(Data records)

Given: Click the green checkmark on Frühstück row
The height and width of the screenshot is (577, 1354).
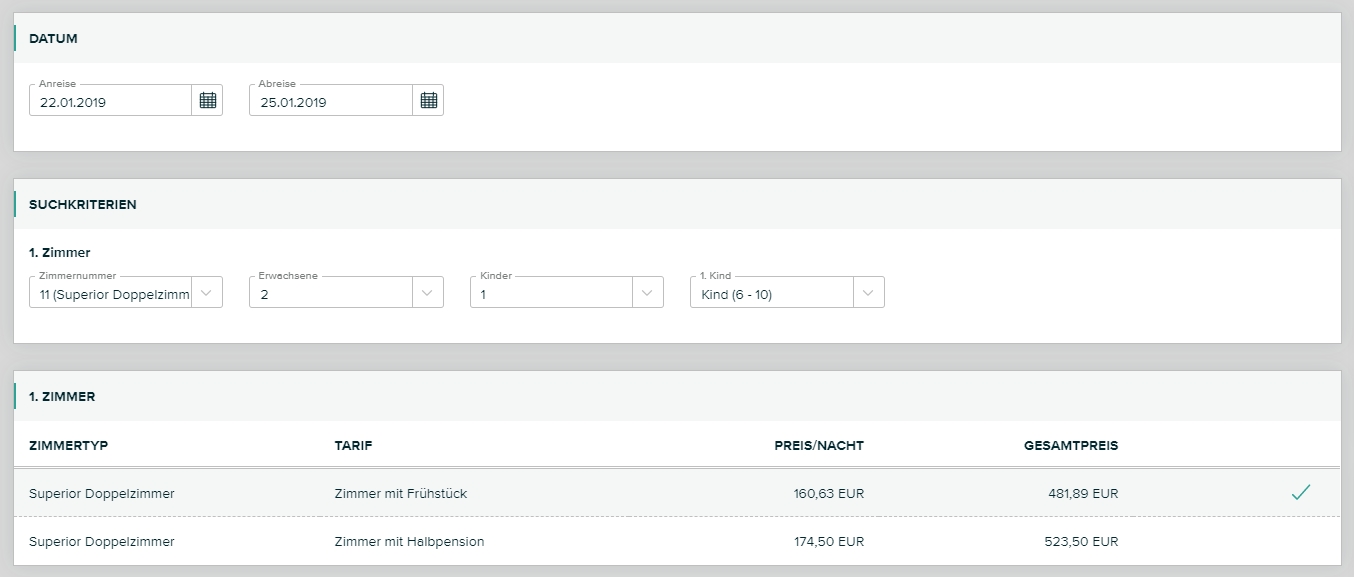Looking at the screenshot, I should [1300, 492].
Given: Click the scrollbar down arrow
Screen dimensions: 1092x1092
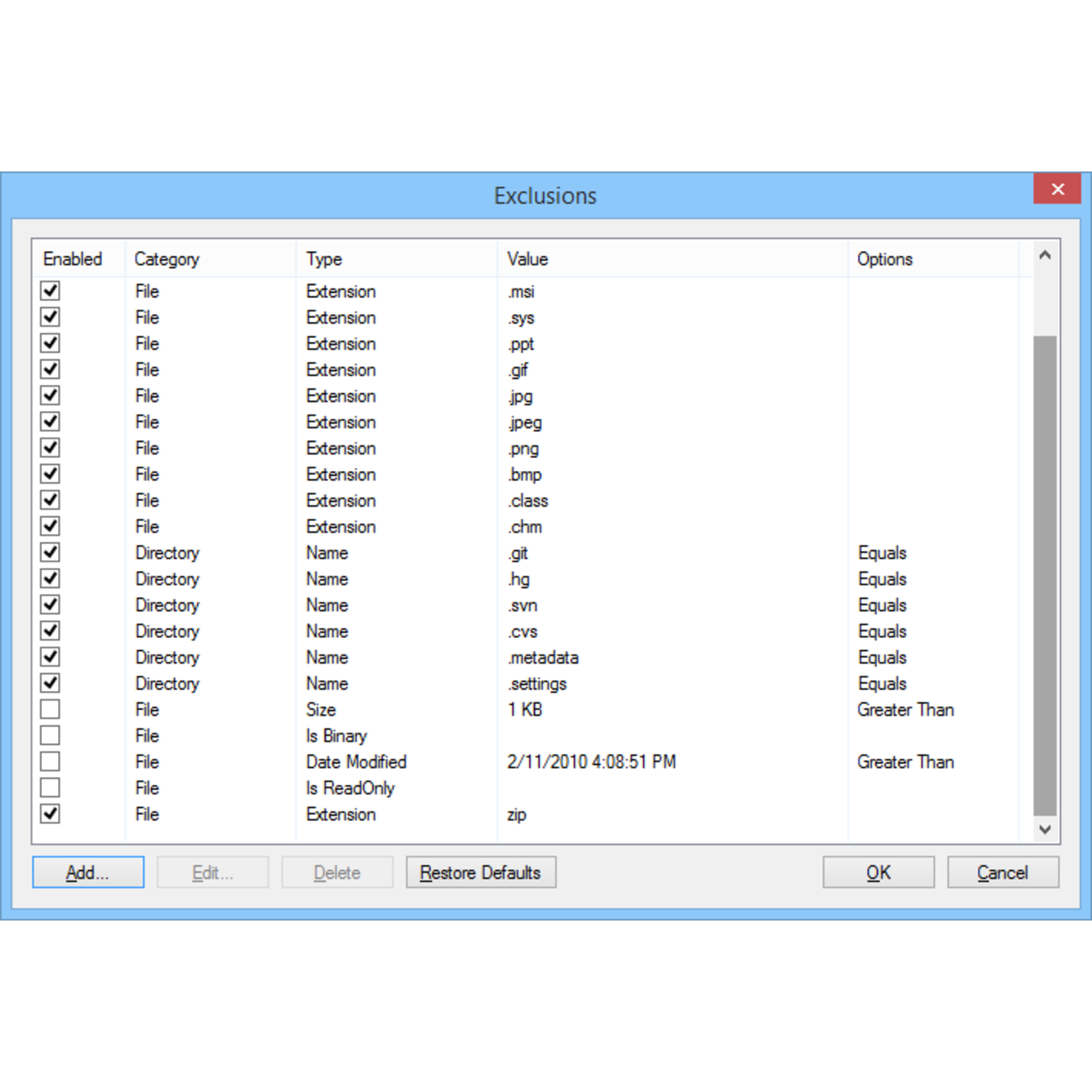Looking at the screenshot, I should tap(1044, 828).
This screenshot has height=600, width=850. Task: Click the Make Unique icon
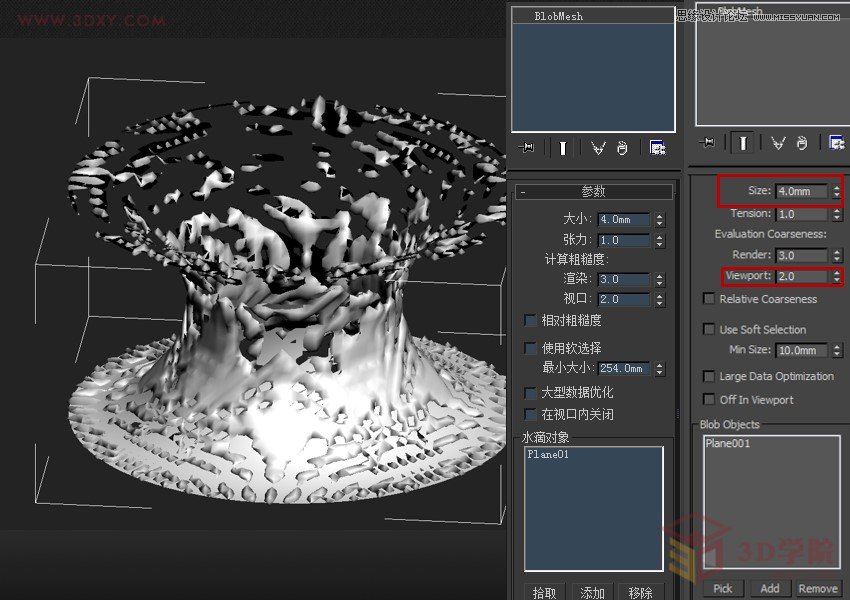599,148
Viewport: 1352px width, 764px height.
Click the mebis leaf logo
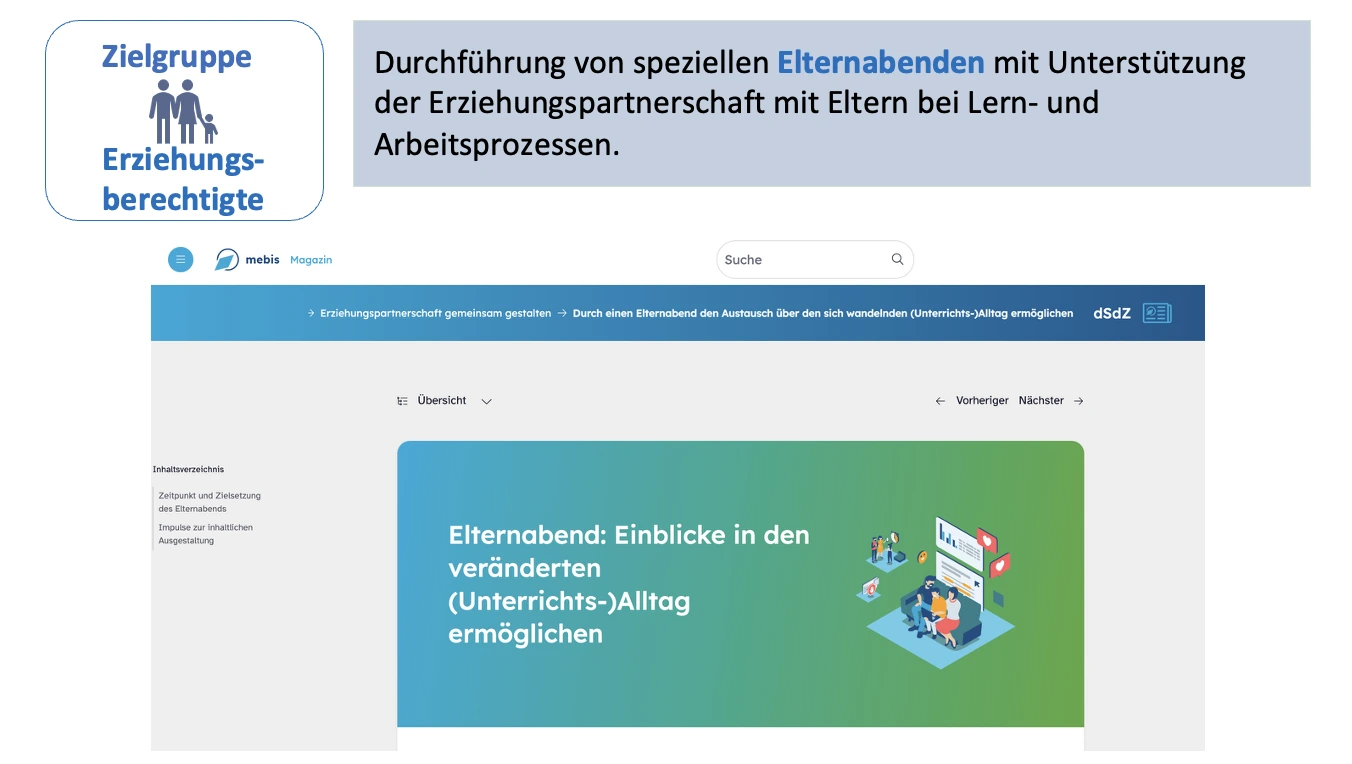tap(227, 260)
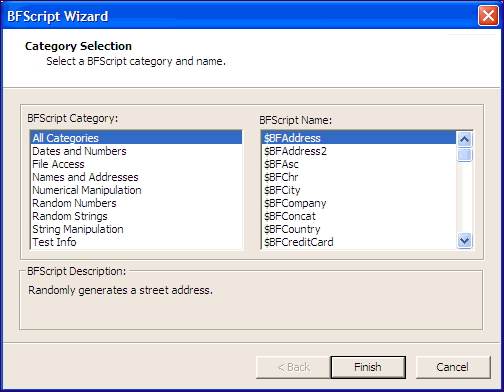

- Goal of the exercise: Retyped exactly, the lines from the one holding "Screen dimensions: 1092x1092" through the last line of the data above are the whole answer. Pictures stay out.

- Solution to this task:
Screen dimensions: 1092x1092
Looking at the screenshot, I should tap(1044, 828).
This screenshot has height=600, width=850. Task: Click the Make Unique icon
599,148
Viewport: 1352px width, 764px height.
Click the mebis leaf logo
tap(227, 260)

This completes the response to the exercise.